(Einträge zu Zielkoordinaten)
· · · · · · ·

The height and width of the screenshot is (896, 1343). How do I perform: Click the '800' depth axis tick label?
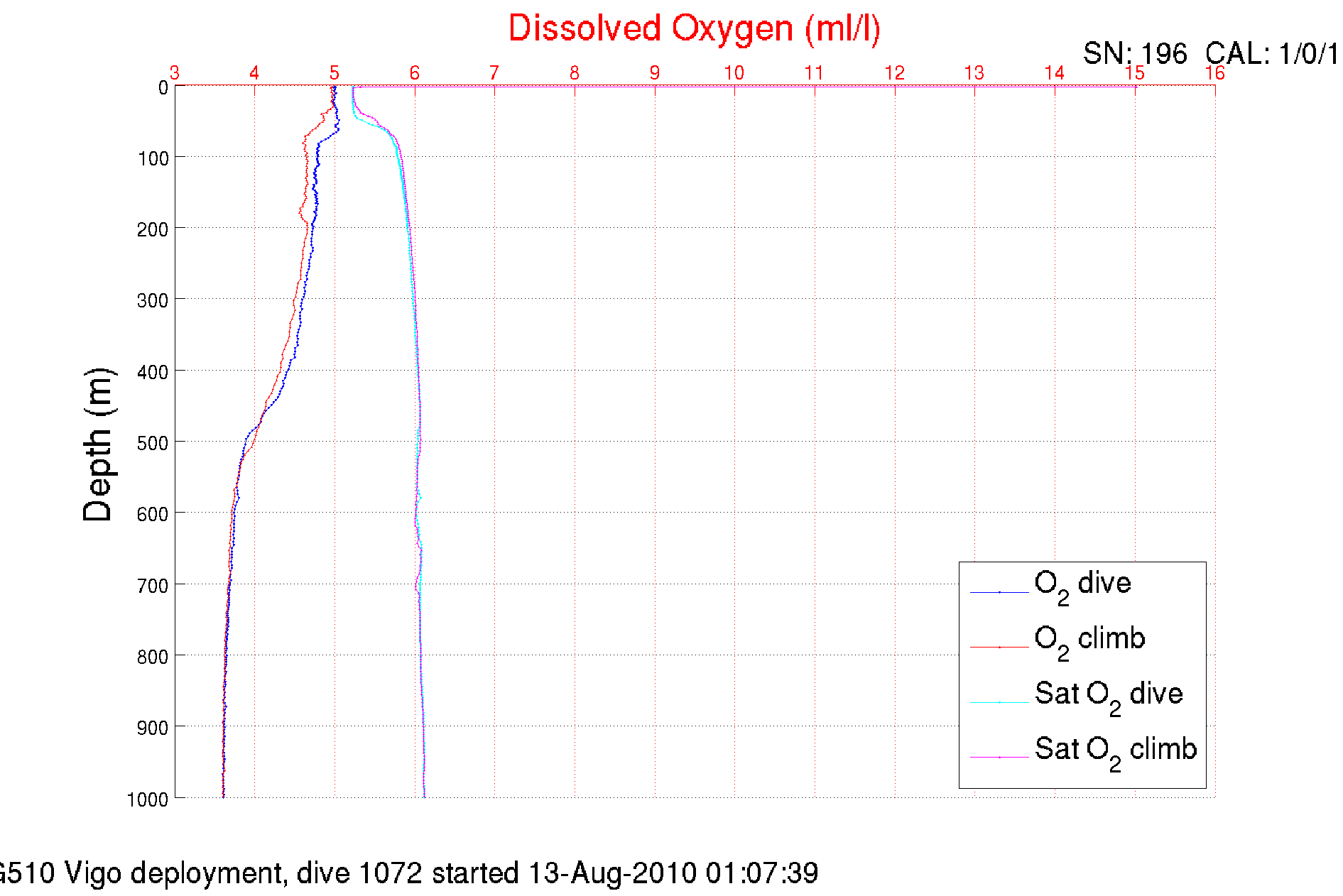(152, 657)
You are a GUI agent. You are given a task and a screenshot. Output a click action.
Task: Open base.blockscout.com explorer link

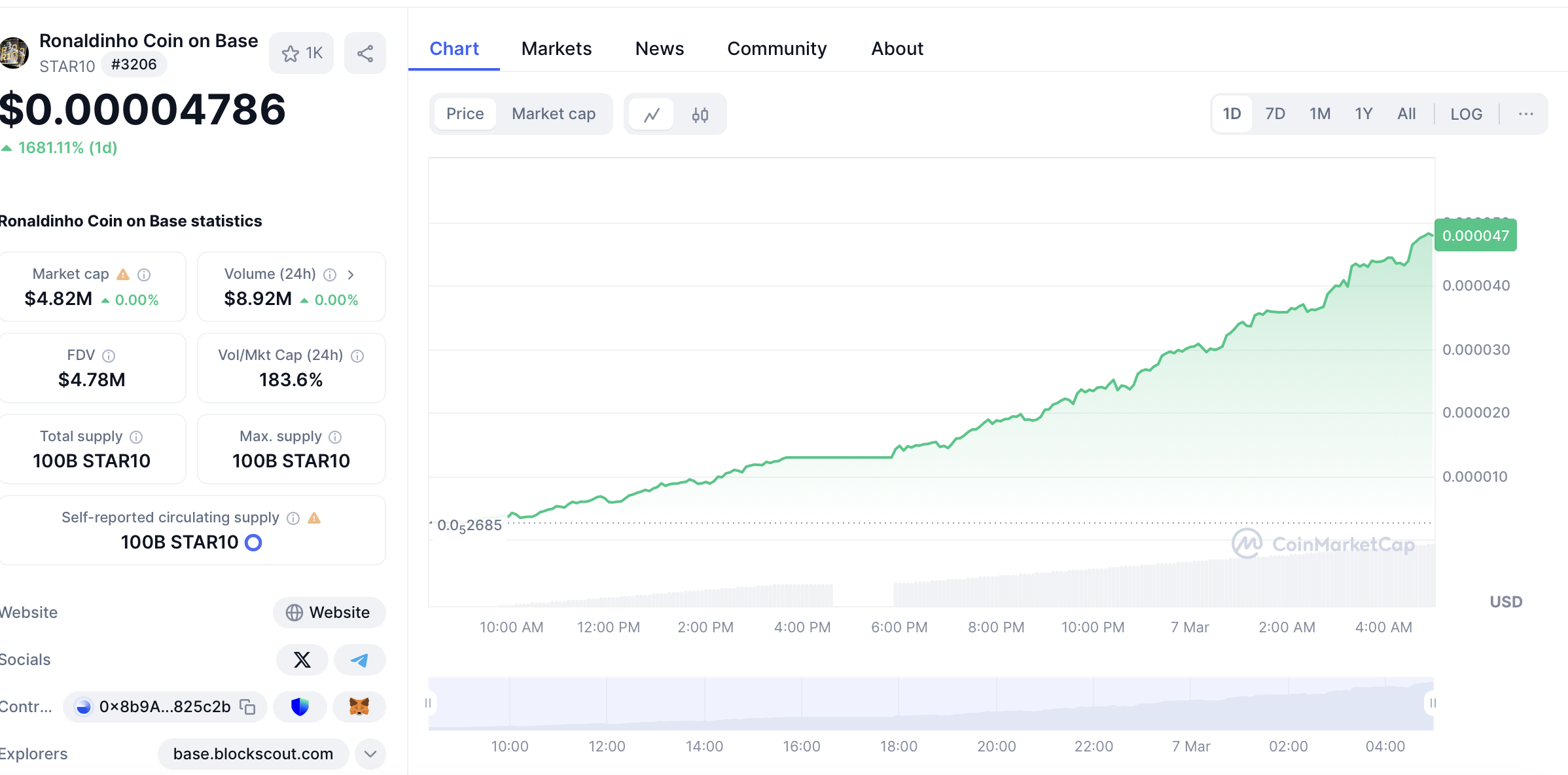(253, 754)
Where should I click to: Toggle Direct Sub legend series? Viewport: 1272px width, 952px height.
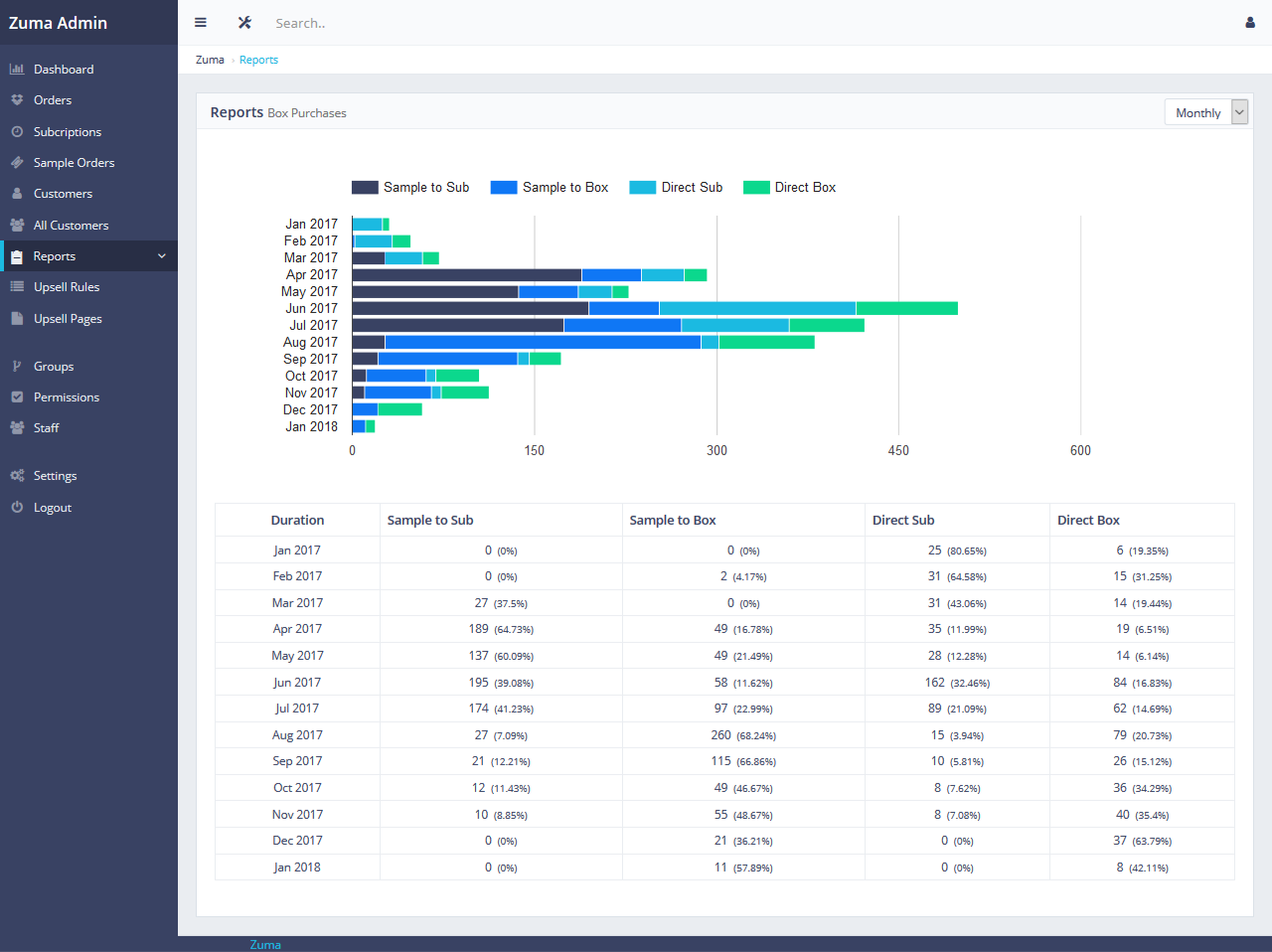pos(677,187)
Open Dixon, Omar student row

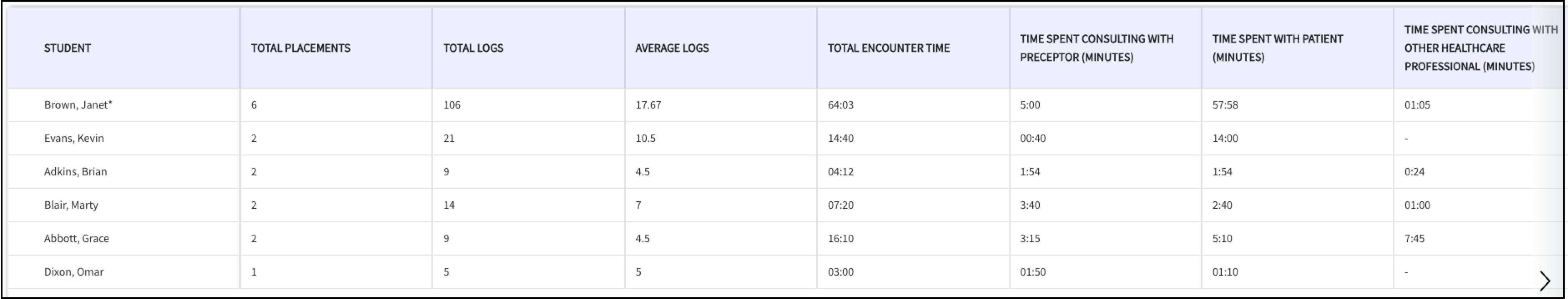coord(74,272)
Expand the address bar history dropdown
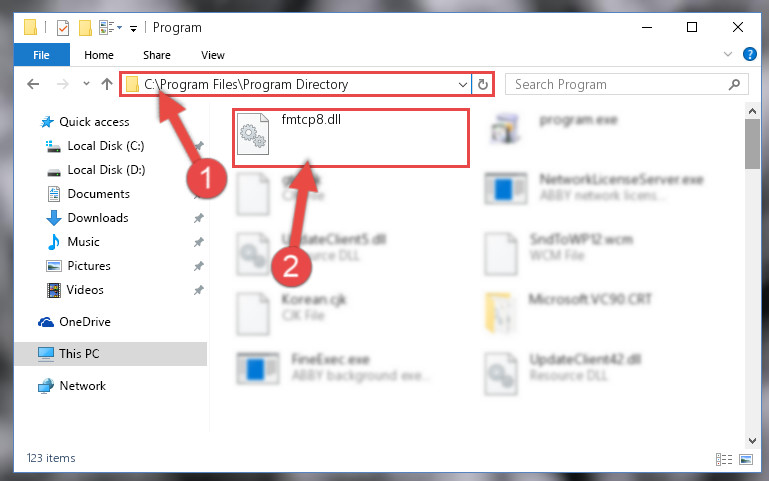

· · · · · · ·

## ZU LÖSENDE AUFGABE
Gib das gesamte Material oben erneut wieder und ersetze dabei „Open“ durch „Launch“, alles andere bleibt unverändert. Lass die Bilder in deiner Antwort weg.

## ANTWORT ZUR AUFGABE
The height and width of the screenshot is (896, 1343). How do I perform: Click the '800' depth axis tick label?
(152, 657)
You are a GUI agent. You are given a task and a screenshot. Output a click action.
Task: Launch base.blockscout.com explorer link

(253, 754)
Where should I click to: Toggle Direct Sub legend series? Viewport: 1272px width, 952px height.
pos(677,187)
Launch Dixon, Omar student row

coord(74,272)
Expand the address bar history dropdown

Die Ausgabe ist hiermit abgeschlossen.